▶ [Page excerpt]:
Research Papers

Vertical-Up Gas Tungsten Arc Welding of Ti6Al4V Alloy and Characterization

[+] Author and Article Information
R. K. Gupta

Materials and Mechanical Entity,
Vikram Sarabhai Space Centre,
Trivandrum 695022, India
e-mail: rohitkumar_gupta@vssc.gov.in

Paul G. Panicker, Vinu Paul, G. Radhakrishnan, L. Rajesh, V. Rajesh, P. Ramkumar, Shibu Gopinath

Materials and Mechanical Entity,
Vikram Sarabhai Space Centre,
Trivandrum 695022, India

1Corresponding author.

Contributed by the Materials Division of ASME for publication in the JOURNAL OF ENGINEERING MATERIALS AND TECHNOLOGY. Manuscript received June 26, 2015; final manuscript received December 30, 2015; published online February 3, 2016. Assoc. Editor: Vikas Tomar.

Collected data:
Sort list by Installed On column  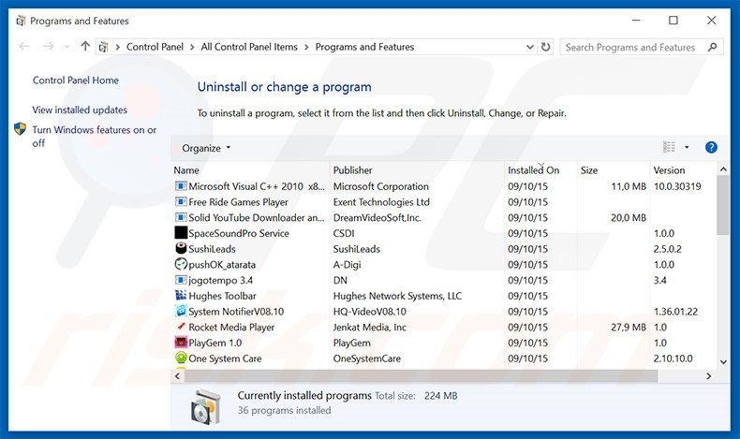pos(533,170)
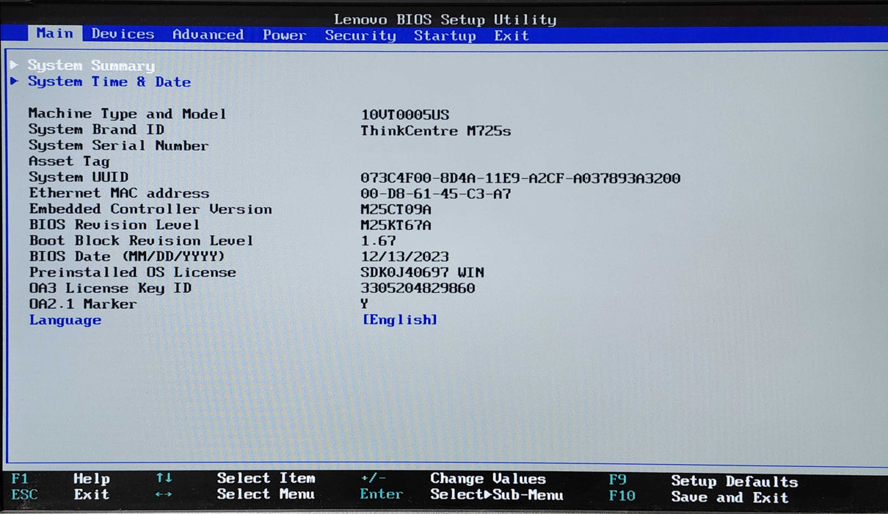
Task: Switch to the Security tab
Action: (360, 35)
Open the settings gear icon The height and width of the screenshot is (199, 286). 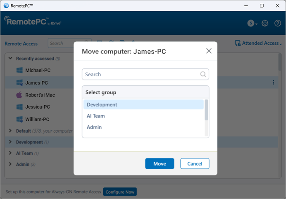click(265, 23)
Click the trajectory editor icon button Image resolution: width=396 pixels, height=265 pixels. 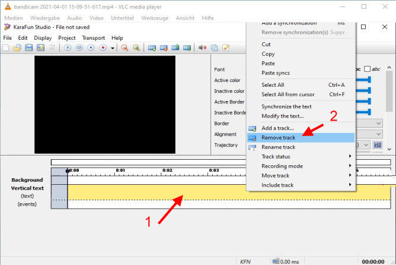pos(377,146)
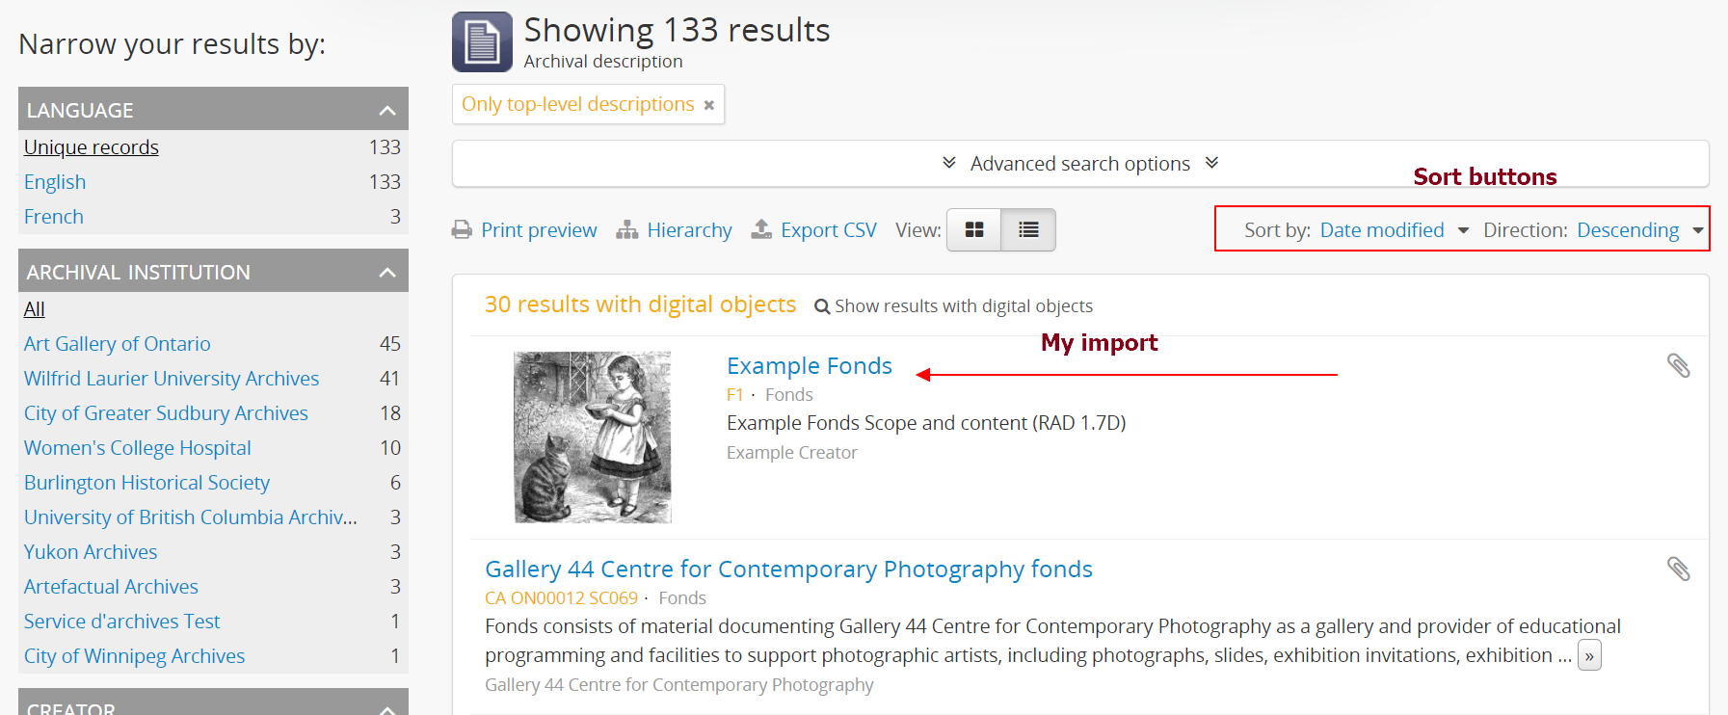Add Example Fonds to clipboard with paperclip
Screen dimensions: 1728x715
click(1678, 366)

▶ [Set problem]: Repeat the article header above in full, word for word.

▶ [Output]:
Research Papers

Vertical-Up Gas Tungsten Arc Welding of Ti6Al4V Alloy and Characterization

[+] Author and Article Information
R. K. Gupta

Materials and Mechanical Entity,
Vikram Sarabhai Space Centre,
Trivandrum 695022, India
e-mail: rohitkumar_gupta@vssc.gov.in

Paul G. Panicker, Vinu Paul, G. Radhakrishnan, L. Rajesh, V. Rajesh, P. Ramkumar, Shibu Gopinath

Materials and Mechanical Entity,
Vikram Sarabhai Space Centre,
Trivandrum 695022, India

1Corresponding author.

Contributed by the Materials Division of ASME for publication in the JOURNAL OF ENGINEERING MATERIALS AND TECHNOLOGY. Manuscript received June 26, 2015; final manuscript received December 30, 2015; published online February 3, 2016. Assoc. Editor: Vikas Tomar.